**TO DO**
Write every record out again exactly as shown below.

Saved data entries
::::
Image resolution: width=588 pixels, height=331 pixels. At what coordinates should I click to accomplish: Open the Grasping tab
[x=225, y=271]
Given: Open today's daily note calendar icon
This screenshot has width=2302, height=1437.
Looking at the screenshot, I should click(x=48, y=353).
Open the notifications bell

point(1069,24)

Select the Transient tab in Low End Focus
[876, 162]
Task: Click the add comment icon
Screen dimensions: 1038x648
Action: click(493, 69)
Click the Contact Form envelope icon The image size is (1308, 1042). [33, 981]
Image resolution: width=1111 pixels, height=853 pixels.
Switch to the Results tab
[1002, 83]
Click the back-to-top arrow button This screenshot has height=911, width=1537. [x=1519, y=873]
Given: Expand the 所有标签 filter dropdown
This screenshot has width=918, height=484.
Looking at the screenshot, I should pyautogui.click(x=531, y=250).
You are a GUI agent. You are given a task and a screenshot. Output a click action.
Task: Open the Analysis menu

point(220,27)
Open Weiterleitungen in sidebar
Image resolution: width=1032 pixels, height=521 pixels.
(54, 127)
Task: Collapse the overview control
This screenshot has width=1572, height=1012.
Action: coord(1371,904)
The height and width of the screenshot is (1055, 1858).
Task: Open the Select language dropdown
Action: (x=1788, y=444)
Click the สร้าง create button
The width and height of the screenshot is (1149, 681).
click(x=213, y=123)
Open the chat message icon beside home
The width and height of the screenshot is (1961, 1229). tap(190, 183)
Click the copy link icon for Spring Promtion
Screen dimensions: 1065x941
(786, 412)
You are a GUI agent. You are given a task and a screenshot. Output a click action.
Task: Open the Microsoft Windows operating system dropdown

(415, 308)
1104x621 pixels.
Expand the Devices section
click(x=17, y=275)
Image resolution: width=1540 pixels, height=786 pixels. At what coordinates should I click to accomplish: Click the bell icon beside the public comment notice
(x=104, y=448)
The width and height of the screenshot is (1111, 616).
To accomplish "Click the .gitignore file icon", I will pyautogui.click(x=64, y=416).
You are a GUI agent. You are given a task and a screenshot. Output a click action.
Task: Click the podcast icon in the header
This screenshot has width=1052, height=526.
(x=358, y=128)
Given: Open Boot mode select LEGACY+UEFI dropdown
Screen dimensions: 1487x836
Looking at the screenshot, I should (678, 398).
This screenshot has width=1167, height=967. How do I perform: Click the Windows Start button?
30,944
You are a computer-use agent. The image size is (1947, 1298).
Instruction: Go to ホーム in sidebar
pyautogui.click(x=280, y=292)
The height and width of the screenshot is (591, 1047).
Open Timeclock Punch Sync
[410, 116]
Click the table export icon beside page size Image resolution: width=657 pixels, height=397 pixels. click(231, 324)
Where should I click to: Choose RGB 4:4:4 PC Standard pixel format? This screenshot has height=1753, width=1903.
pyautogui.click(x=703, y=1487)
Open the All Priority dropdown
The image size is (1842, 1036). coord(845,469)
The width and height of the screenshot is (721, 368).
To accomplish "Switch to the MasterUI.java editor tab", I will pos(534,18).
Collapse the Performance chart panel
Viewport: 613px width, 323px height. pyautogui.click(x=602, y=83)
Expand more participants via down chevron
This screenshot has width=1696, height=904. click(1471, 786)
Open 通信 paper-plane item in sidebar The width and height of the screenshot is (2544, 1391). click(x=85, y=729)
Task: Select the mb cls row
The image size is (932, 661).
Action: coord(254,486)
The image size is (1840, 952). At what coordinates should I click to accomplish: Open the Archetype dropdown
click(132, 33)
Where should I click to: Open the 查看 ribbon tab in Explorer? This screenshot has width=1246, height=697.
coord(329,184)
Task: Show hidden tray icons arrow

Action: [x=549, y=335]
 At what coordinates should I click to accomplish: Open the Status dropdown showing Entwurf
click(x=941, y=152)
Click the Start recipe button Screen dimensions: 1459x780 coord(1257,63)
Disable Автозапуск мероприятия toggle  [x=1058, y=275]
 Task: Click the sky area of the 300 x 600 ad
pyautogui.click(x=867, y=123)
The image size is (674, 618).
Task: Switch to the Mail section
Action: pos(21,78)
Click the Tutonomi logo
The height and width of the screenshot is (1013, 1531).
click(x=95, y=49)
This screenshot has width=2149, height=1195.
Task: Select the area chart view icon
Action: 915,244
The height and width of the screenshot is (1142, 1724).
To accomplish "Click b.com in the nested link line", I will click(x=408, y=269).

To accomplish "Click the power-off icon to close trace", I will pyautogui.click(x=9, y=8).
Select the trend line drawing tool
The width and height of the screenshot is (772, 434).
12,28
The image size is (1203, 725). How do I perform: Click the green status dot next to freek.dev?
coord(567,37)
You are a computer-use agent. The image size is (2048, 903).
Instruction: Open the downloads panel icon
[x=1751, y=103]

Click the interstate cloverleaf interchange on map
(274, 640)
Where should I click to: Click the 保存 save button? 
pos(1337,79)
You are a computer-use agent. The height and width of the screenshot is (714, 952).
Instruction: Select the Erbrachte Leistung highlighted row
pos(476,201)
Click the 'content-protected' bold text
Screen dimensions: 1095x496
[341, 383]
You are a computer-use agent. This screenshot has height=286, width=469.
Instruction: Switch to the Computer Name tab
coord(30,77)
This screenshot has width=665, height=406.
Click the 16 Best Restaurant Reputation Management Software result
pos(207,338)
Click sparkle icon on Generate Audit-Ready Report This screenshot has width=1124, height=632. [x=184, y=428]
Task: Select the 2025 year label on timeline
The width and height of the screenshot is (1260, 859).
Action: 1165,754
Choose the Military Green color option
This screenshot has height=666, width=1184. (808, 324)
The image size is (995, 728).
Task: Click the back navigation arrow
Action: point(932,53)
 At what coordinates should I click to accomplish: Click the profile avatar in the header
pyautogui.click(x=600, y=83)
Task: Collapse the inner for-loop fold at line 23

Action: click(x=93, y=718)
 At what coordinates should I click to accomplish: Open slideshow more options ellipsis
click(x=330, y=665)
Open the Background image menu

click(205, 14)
::::
**RESPONSE TO THIS TASK**
Image resolution: width=588 pixels, height=331 pixels. At what coordinates should I click to accomplish: Open the Grasping tab
[x=225, y=271]
Given: Open today's daily note calendar icon
This screenshot has width=2302, height=1437.
Looking at the screenshot, I should click(x=48, y=353).
Open the notifications bell

point(1069,24)

Select the Transient tab in Low End Focus
[876, 162]
Task: Click the add comment icon
Screen dimensions: 1038x648
Action: click(493, 69)
Click the Contact Form envelope icon The image size is (1308, 1042). [33, 981]
Image resolution: width=1111 pixels, height=853 pixels.
Switch to the Results tab
[1002, 83]
Click the back-to-top arrow button This screenshot has height=911, width=1537. [x=1519, y=873]
Given: Expand the 所有标签 filter dropdown
This screenshot has width=918, height=484.
Looking at the screenshot, I should pyautogui.click(x=531, y=250).
You are a GUI agent. You are given a task and a screenshot. Output a click action.
Task: Open the Analysis menu

point(220,27)
Open Weiterleitungen in sidebar
Image resolution: width=1032 pixels, height=521 pixels.
(54, 127)
Task: Collapse the overview control
This screenshot has width=1572, height=1012.
Action: coord(1371,904)
The height and width of the screenshot is (1055, 1858).
Task: Open the Select language dropdown
Action: (x=1788, y=444)
Click the สร้าง create button
The width and height of the screenshot is (1149, 681).
click(x=213, y=123)
Open the chat message icon beside home
The width and height of the screenshot is (1961, 1229). tap(190, 183)
Click the copy link icon for Spring Promtion
Screen dimensions: 1065x941
(786, 412)
You are a GUI agent. You are given a task and a screenshot. Output a click action.
Task: Open the Microsoft Windows operating system dropdown

(415, 308)
1104x621 pixels.
Expand the Devices section
click(x=17, y=275)
Image resolution: width=1540 pixels, height=786 pixels. At what coordinates should I click to accomplish: Click the bell icon beside the public comment notice
(x=104, y=448)
The width and height of the screenshot is (1111, 616).
To accomplish "Click the .gitignore file icon", I will pyautogui.click(x=64, y=416).
You are a GUI agent. You are given a task and a screenshot. Output a click action.
Task: Click the podcast icon in the header
This screenshot has width=1052, height=526.
(x=358, y=128)
Given: Open Boot mode select LEGACY+UEFI dropdown
Screen dimensions: 1487x836
Looking at the screenshot, I should (678, 398).
This screenshot has width=1167, height=967. How do I perform: Click the Windows Start button?
30,944
You are a computer-use agent. The image size is (1947, 1298).
Instruction: Go to ホーム in sidebar
pyautogui.click(x=280, y=292)
The height and width of the screenshot is (591, 1047).
Open Timeclock Punch Sync
[410, 116]
Click the table export icon beside page size Image resolution: width=657 pixels, height=397 pixels. click(231, 324)
Where should I click to: Choose RGB 4:4:4 PC Standard pixel format? This screenshot has height=1753, width=1903.
pyautogui.click(x=703, y=1487)
Open the All Priority dropdown
The image size is (1842, 1036). coord(845,469)
The width and height of the screenshot is (721, 368).
To accomplish "Switch to the MasterUI.java editor tab", I will pos(534,18).
Collapse the Performance chart panel
Viewport: 613px width, 323px height. pyautogui.click(x=602, y=83)
Expand more participants via down chevron
This screenshot has width=1696, height=904. click(1471, 786)
Open 通信 paper-plane item in sidebar The width and height of the screenshot is (2544, 1391). click(x=85, y=729)
Task: Select the mb cls row
The image size is (932, 661).
Action: coord(254,486)
The image size is (1840, 952). At what coordinates should I click to accomplish: Open the Archetype dropdown
click(132, 33)
Where should I click to: Open the 查看 ribbon tab in Explorer? This screenshot has width=1246, height=697.
coord(329,184)
Task: Show hidden tray icons arrow

Action: [x=549, y=335]
 At what coordinates should I click to accomplish: Open the Status dropdown showing Entwurf
click(x=941, y=152)
Click the Start recipe button Screen dimensions: 1459x780 coord(1257,63)
Disable Автозапуск мероприятия toggle  [x=1058, y=275]
 Task: Click the sky area of the 300 x 600 ad
pyautogui.click(x=867, y=123)
The image size is (674, 618).
Task: Switch to the Mail section
Action: pos(21,78)
Click the Tutonomi logo
The height and width of the screenshot is (1013, 1531).
click(x=95, y=49)
This screenshot has width=2149, height=1195.
Task: Select the area chart view icon
Action: 915,244
The height and width of the screenshot is (1142, 1724).
To accomplish "Click b.com in the nested link line", I will click(x=408, y=269).

To accomplish "Click the power-off icon to close trace", I will pyautogui.click(x=9, y=8).
Select the trend line drawing tool
The width and height of the screenshot is (772, 434).
12,28
The image size is (1203, 725). How do I perform: Click the green status dot next to freek.dev?
coord(567,37)
You are a computer-use agent. The image size is (2048, 903).
Instruction: Open the downloads panel icon
[x=1751, y=103]

Click the interstate cloverleaf interchange on map
(274, 640)
Where should I click to: Click the 保存 save button? 
pos(1337,79)
You are a computer-use agent. The height and width of the screenshot is (714, 952).
Instruction: Select the Erbrachte Leistung highlighted row
pos(476,201)
Click the 'content-protected' bold text
Screen dimensions: 1095x496
[341, 383]
You are a computer-use agent. This screenshot has height=286, width=469.
Instruction: Switch to the Computer Name tab
coord(30,77)
This screenshot has width=665, height=406.
Click the 16 Best Restaurant Reputation Management Software result
pos(207,338)
Click sparkle icon on Generate Audit-Ready Report This screenshot has width=1124, height=632. [x=184, y=428]
Task: Select the 2025 year label on timeline
The width and height of the screenshot is (1260, 859).
Action: 1165,754
Choose the Military Green color option
This screenshot has height=666, width=1184. (808, 324)
The image size is (995, 728).
Task: Click the back navigation arrow
Action: point(932,53)
 At what coordinates should I click to accomplish: Click the profile avatar in the header
pyautogui.click(x=600, y=83)
Task: Collapse the inner for-loop fold at line 23

Action: click(x=93, y=718)
 At what coordinates should I click to accomplish: Open slideshow more options ellipsis
click(x=330, y=665)
Open the Background image menu

click(205, 14)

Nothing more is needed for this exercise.